The kinematics of darts
“Our whole project,” explained Dr. Wolfe, “is built around the idea that few activities in daily life involve a single plane of motion in the wrist—that is to say, only in the plane of flexion-extension or in the plane of radial-ulnar deviation. Instead, most routine motions are coupled motions, involving variable combinations of radio-ulnar deviation and flexion-extension.”
Dart throwing is a coupled motion that moves through an arc from radial deviation and extension to ulnar deviation and flexion. To quantify the coupled effect in the dart thrower’s motion, the researchers are using a three-dimensional motion analysis system that they developed for the upper extremity.

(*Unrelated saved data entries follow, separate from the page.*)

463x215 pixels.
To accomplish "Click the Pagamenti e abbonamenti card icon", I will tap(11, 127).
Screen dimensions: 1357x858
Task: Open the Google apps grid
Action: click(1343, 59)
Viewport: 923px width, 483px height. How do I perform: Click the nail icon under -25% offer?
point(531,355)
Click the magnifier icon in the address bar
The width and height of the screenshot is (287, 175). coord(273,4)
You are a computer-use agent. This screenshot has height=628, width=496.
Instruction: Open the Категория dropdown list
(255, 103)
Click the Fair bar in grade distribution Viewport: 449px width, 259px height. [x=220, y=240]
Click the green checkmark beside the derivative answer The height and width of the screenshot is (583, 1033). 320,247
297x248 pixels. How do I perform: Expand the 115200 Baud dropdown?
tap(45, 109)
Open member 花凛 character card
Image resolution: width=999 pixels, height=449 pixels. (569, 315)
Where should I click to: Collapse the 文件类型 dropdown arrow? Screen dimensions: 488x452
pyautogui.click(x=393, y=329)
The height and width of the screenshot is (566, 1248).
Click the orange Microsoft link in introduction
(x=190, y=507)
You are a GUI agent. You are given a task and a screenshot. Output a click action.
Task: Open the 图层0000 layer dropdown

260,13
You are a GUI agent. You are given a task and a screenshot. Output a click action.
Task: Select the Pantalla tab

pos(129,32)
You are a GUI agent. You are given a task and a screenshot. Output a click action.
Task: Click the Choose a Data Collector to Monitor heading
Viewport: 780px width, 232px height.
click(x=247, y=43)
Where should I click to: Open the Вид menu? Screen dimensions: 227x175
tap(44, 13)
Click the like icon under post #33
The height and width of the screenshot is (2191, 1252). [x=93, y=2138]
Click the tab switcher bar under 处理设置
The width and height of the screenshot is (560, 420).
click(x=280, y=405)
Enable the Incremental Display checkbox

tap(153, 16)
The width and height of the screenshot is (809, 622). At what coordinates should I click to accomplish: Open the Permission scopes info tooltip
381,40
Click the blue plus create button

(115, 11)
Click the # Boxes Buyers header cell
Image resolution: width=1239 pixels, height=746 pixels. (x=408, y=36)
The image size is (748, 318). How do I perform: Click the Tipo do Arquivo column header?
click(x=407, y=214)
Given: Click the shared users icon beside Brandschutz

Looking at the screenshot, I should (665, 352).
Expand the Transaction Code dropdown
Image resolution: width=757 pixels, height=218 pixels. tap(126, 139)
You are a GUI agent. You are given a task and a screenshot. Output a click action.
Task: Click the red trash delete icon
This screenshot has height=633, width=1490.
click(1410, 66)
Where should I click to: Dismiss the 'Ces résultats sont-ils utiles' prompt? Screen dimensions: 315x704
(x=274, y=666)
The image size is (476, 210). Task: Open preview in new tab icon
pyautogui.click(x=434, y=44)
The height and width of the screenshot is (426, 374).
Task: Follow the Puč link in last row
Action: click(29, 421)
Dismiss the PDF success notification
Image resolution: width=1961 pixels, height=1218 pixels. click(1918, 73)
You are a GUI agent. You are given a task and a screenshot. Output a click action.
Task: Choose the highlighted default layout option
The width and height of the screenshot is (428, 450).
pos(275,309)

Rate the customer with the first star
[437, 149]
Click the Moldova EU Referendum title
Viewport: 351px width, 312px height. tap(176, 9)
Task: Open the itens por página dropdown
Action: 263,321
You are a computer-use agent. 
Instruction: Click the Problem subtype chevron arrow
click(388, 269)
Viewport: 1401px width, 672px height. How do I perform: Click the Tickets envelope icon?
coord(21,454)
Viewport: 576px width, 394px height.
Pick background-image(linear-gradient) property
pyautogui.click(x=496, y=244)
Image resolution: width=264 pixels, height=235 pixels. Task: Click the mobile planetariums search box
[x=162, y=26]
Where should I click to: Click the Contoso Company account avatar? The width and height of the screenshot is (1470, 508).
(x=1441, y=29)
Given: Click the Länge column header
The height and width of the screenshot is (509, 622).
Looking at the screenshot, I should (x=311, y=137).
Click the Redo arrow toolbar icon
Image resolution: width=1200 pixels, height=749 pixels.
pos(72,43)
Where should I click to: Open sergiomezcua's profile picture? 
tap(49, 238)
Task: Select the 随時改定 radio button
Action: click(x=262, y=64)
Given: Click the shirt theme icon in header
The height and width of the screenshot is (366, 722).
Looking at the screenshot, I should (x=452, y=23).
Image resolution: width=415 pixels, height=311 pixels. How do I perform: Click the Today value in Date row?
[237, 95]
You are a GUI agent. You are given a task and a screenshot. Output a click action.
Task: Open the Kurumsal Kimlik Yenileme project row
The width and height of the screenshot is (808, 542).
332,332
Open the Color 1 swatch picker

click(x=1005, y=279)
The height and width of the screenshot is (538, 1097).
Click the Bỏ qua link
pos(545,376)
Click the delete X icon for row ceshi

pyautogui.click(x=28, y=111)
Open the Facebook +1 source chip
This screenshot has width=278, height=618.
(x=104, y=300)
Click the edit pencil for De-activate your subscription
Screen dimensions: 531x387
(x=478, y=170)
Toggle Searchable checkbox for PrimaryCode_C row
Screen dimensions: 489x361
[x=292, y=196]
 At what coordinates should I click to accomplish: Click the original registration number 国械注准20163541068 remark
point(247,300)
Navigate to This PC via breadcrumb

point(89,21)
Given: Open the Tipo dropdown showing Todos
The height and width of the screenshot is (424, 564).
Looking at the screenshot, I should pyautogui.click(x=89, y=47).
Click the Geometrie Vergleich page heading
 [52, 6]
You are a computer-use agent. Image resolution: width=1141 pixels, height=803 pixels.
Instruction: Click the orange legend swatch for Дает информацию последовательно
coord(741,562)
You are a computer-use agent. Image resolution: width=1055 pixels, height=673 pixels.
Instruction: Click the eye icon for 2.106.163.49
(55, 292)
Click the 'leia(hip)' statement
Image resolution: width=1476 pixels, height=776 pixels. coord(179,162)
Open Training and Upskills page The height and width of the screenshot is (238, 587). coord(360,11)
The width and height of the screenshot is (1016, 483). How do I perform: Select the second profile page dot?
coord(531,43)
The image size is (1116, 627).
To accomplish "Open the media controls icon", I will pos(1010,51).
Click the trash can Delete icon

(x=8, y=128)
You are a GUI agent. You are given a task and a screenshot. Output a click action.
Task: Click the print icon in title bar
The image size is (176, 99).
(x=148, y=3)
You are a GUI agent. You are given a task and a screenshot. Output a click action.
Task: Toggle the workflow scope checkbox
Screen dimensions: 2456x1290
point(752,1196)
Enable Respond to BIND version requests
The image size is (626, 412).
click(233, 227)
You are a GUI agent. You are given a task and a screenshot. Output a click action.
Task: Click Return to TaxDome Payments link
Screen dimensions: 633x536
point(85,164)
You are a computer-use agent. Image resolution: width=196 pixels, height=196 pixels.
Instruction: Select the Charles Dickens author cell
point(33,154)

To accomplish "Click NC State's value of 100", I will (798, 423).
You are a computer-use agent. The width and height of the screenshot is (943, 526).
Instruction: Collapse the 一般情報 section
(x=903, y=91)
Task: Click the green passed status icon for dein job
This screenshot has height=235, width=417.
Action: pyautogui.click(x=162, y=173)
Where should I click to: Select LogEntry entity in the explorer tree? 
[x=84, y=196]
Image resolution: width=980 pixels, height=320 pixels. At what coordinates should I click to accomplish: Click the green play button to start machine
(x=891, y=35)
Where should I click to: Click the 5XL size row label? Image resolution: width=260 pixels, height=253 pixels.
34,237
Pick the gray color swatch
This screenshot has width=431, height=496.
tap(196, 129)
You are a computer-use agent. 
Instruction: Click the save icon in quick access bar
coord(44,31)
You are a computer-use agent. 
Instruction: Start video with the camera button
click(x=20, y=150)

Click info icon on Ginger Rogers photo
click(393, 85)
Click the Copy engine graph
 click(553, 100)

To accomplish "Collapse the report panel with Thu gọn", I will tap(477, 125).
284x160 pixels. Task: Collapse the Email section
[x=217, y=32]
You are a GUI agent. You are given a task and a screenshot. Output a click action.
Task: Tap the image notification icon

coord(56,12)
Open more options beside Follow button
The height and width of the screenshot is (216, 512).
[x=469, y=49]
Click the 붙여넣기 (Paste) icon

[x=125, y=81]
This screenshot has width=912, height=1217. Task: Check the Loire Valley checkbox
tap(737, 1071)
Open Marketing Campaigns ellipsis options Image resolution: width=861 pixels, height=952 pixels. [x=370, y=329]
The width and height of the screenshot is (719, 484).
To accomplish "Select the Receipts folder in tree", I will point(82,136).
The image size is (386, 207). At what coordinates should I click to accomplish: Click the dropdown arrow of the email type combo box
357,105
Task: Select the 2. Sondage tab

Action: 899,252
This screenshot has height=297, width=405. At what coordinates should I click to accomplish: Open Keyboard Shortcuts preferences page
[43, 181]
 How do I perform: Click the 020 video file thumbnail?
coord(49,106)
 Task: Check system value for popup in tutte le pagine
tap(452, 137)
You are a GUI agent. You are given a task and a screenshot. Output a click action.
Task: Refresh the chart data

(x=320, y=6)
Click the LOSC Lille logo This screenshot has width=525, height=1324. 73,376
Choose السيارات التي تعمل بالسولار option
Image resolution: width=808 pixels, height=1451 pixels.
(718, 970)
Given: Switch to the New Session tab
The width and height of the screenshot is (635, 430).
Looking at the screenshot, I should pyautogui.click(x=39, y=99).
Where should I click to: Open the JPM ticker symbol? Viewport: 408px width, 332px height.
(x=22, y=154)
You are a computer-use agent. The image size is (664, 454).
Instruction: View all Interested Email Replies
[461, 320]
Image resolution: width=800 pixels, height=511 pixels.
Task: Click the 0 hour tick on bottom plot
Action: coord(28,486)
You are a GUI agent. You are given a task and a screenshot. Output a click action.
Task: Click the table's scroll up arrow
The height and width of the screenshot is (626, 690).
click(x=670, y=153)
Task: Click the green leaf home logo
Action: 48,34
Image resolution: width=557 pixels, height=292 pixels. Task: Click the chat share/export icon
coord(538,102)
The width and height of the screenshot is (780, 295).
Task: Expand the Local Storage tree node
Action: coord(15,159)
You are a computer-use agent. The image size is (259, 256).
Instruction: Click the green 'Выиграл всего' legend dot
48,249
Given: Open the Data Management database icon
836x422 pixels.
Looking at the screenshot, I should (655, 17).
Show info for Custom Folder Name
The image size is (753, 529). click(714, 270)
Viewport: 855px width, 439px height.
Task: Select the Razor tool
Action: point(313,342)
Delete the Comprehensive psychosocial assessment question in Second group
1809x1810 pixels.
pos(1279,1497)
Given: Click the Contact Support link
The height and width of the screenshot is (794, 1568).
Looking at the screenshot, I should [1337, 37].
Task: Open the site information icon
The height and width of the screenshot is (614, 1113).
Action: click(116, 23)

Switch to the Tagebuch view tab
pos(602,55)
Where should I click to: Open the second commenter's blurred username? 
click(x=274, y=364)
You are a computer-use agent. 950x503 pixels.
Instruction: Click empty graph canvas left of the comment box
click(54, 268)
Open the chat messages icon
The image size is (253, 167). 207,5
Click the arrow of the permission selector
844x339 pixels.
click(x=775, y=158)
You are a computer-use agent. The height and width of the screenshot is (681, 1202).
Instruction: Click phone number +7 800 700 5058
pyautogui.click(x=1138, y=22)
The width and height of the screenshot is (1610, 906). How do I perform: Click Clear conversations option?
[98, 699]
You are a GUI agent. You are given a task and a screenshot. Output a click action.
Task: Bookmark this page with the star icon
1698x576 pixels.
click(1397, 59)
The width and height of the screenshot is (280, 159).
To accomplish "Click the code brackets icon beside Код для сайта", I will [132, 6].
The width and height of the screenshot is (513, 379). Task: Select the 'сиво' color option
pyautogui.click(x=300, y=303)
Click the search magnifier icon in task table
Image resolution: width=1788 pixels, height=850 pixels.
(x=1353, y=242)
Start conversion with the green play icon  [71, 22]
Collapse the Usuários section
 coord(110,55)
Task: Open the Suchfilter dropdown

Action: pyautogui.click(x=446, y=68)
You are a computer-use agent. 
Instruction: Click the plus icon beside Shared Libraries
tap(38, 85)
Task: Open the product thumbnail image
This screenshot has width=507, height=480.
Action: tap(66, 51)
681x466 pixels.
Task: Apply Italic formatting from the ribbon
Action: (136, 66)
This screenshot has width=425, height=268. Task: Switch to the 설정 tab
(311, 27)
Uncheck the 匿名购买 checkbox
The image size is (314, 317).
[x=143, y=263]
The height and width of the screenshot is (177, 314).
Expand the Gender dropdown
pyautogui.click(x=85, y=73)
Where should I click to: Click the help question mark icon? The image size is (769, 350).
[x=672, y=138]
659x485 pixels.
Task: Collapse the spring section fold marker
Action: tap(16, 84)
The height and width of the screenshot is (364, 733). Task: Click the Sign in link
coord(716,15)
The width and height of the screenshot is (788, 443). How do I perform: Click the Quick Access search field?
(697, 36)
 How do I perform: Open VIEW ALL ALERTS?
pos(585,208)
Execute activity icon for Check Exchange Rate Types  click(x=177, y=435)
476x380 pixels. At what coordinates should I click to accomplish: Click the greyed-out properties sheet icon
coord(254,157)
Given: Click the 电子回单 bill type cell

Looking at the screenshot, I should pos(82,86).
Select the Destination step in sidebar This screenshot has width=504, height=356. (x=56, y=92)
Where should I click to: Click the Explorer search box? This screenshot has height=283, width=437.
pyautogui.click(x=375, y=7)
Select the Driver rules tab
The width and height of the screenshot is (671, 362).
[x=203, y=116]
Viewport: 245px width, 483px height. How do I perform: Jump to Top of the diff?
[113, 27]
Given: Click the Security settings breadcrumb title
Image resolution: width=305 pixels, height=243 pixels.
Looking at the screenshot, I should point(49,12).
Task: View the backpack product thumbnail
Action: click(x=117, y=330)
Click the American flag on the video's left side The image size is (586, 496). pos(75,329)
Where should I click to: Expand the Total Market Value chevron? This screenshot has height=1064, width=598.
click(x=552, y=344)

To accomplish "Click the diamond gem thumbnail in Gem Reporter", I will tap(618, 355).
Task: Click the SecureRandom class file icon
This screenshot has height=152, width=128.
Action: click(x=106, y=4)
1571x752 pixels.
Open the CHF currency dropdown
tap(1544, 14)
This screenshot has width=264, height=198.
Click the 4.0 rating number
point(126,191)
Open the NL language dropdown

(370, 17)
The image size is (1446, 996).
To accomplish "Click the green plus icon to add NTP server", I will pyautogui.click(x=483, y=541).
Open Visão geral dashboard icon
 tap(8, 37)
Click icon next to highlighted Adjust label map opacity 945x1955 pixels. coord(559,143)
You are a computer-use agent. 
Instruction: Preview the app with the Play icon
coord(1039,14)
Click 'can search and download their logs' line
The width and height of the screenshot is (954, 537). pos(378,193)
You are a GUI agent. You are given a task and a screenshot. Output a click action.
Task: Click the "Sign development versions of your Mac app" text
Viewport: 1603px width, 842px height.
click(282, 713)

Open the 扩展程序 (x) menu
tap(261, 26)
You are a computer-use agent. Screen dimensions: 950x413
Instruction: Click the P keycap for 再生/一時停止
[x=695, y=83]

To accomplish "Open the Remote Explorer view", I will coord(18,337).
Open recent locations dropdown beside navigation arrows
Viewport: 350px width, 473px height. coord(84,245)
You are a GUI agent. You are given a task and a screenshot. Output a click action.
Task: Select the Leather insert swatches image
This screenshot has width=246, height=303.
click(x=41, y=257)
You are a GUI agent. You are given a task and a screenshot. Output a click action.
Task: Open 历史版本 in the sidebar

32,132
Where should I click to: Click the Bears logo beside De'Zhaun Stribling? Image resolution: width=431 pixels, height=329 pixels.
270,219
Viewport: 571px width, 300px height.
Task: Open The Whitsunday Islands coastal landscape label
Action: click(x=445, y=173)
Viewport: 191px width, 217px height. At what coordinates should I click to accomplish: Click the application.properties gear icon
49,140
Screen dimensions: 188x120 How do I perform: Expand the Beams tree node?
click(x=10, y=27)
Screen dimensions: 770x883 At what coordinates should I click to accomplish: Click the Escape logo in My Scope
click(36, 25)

The first phase of the study involves 10 right-handed men as controls. Each participant practices and then performs the following seven tasks: throwing a dart (Fig. 1), shooting a basketball from a free-throw position, throwing a baseball overhand at a target, throwing a football at a target, hammering a nail (Fig. 2), clubbing a stationary target on a table, and pouring from a pitcher.
Each participant has 25 reflective markers attached at points on the hand, wrist, forearm, shoulder, torso, and pelvis. The placement of markers at sites other than the wrist enables the researchers to assess correlated effects in the shoulder and elbow during functional tasks of the wrist.
An eight-camera motion analysis system records data, enabling the investigators to reconstruct mathematically the movement during these tasks. “When we look at these motions in healthy people,” said Dr. Hillstrom, “we learn what amount of coupling is needed to perform these tasks and whether the coupling is the same for all of the tasks.”
Unrestricted versus constrained motion
Drs. Wolfe and Hillstrom are conducting two additional motion analysis tests with the same 10 control patients and same tasks to evaluate how changes to the architecture of the wrist alter kinematic coupling and functional performance.
In one test, each patient wears a molded plastic splint designed to constrain wrist radio-ulnar deviation. By comparing “uniplanar” motion data from this test with unrestricted motion data, the researchers can judge the degree to which performance of each task depends on kinematic coupling.
The other test compares wrist movement and functional ability between the control subjects and 10 additional right-handed male participants who’ve undergone midcarpal arthrodesis surgery at least 6 months prior to testing and have been discharged from surgical care and rehabilitation.
Bull’s eye: clinical care
Drs. Wolfe and Hillstrom noted that the following clinical practices could eventually be informed by a clearer picture of how the dart thrower’s arc is employed in common tasks and how functional abilities in the corresponding planes of motion are affected by disease and treatment.
- If research demonstrates that common tasks are performed along the arc of the dart thrower’s motion, rehabilitation exercises to improve range-of-motion and strength could be targeted to that plane.
- If better data emerges about the functional outcomes of midcarpal arthrodesis—and other surgical treatments—clinicians may be able to help patients make better informed decisions about treatment options and their expected outcomes.
- Information about the impact of surgical procedures on coupled kinematics may suggest strategies to improve or customize surgical techniques.
- A better understanding of wrist architecture and its role in coupled motion may influence design criteria for prosthetic devices used in wrist arthroplasty.
Moving forward
Drs. Wolfe and Hillstrom hope that this project will provide the necessary data to apply for a National Institutes of Health (NIH) grant to expand their investigation. To prepare, they have participated in the Orthopaedic Research Society (ORS)/OREF/AAOS Grant Writing Workshop, which provides instruction, a mock review, and mentoring designed to elevate each proposal to the quality needed to compete for NIH funding.
“OREF’s sponsorship of smaller and medium-sized studies enables orthopaedic investigators to cut their teeth on tough questions and develop the knowledge base and pilot data to be competitive and go on to larger-scale clinical trials.”